Cynthia sighed. “She’s living in the guest room then.”
“Fine with me,” Cyndi returned.
“And I want to move to Dad’s too.” Cynthia had to thank her brother-in-law for this one.
“Did you ask him yet?” Ms. Shen asked, turning to Cynthia.
“No. But I can later.”
“You have to move your stuffs back so Cyndi would have some room.”
“Of course. After the paint dries.” Cynthia had a smile on her face. It wasn’t like she did not know how to improvise.
Jiro and Nic exchanged another look across the table. They wondered what the sisters had planned this time around. They did not have long to ponder since the rest of dinner was spent with Ms. Shen asking the guys questions. It was like 21 Questions all over again. Dr. Lu seemed so left out, considering how Cyndi occupied the rest of Ms. Shen’s time.
After dinner, the guys excused themselves. Even Dr. Lu was not so persistent in staying to accompany Ms. Shen anymore. As the three couples were saying goodbyes to their significant others, Nic and Cynthia went to the den. Nic wanted to talk to Cynthia about something—personal?
“Here,” Nic said, handing Cynthia a bag.
Cynthia felt strange but opened it anyway. She recognized the bag from earlier when Nic returned from the store. She opened the brown box inside to discover an air freshener. It was just a simple air freshener, but it was her favorite fragrance. How did Nic know? She looked up at him.
Nic gestured his hand. “It’s for your room.”
Nic did not have to say it. She knew. Her room still smelled like paint. It would last for days. This was a great distraction. She smiled. “Thanks.” It was not gratitude. It was something else. A feeling she couldn’t explain.
“Don’t mention it.”
Jiro and Cyndi’s goodbye was also outside. At the front door.
“What games are you girls playing this time?” Jiro asked, eyeing Cyndi suspiciously.
“Secret,” Cyndi said, her smile showing the almost exact cunning expression he’d seen earlier on Cynthia.
“Keeping secrets from me?”
Cyndi nodded. Her smile was still teasing as ever.
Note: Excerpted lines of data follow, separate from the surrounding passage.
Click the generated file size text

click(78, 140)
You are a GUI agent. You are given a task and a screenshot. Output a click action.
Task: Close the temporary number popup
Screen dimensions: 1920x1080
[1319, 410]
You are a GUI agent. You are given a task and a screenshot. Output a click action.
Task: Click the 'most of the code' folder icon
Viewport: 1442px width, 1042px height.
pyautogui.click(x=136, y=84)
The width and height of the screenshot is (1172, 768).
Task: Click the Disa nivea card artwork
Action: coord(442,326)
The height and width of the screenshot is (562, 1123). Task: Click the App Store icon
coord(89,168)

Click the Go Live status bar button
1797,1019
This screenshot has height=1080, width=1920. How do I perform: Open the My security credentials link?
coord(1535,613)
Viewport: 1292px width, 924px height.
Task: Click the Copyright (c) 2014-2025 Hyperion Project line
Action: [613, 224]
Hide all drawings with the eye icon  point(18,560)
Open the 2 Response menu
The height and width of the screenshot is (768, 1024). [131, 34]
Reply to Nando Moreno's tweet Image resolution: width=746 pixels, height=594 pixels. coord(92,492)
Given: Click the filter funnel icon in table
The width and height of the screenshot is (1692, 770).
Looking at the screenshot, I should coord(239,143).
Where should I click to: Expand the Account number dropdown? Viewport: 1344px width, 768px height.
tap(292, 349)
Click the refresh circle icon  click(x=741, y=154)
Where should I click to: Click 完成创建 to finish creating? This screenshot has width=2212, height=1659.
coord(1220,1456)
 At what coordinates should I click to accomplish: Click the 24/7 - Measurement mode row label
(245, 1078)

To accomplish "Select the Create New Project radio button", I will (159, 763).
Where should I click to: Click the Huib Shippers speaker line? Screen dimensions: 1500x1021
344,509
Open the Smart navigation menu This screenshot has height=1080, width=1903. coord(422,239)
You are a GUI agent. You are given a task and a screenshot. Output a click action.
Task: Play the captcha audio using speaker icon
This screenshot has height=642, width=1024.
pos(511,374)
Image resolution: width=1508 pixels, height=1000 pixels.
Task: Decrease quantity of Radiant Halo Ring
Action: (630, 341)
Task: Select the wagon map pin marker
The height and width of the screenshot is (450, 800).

She just discovered how nosy her boyfriend could be.
“Then I’m leaving,” Jiro said, turning to do just as he declared.
“Eh…” Cyndi called out, grabbing onto his arms.
Jiro smiled. He got her for the first time. But she soon realized he was also teasing her. She slapped his shoulder.
“You’re mean!” She lashed out.
“I learned it from my girlfriend.”
And they fought all the way to Jiro’s car. She had changed her mind about staying behind a little longer—and had yelled out a goodbye to her mother when she poked her head inside the door briefly. She had more crucial things to take care of. Like teaching Mr. Wang a lesson for deceiving her—and thinking he could get away with it. Just because he was her boyfriend.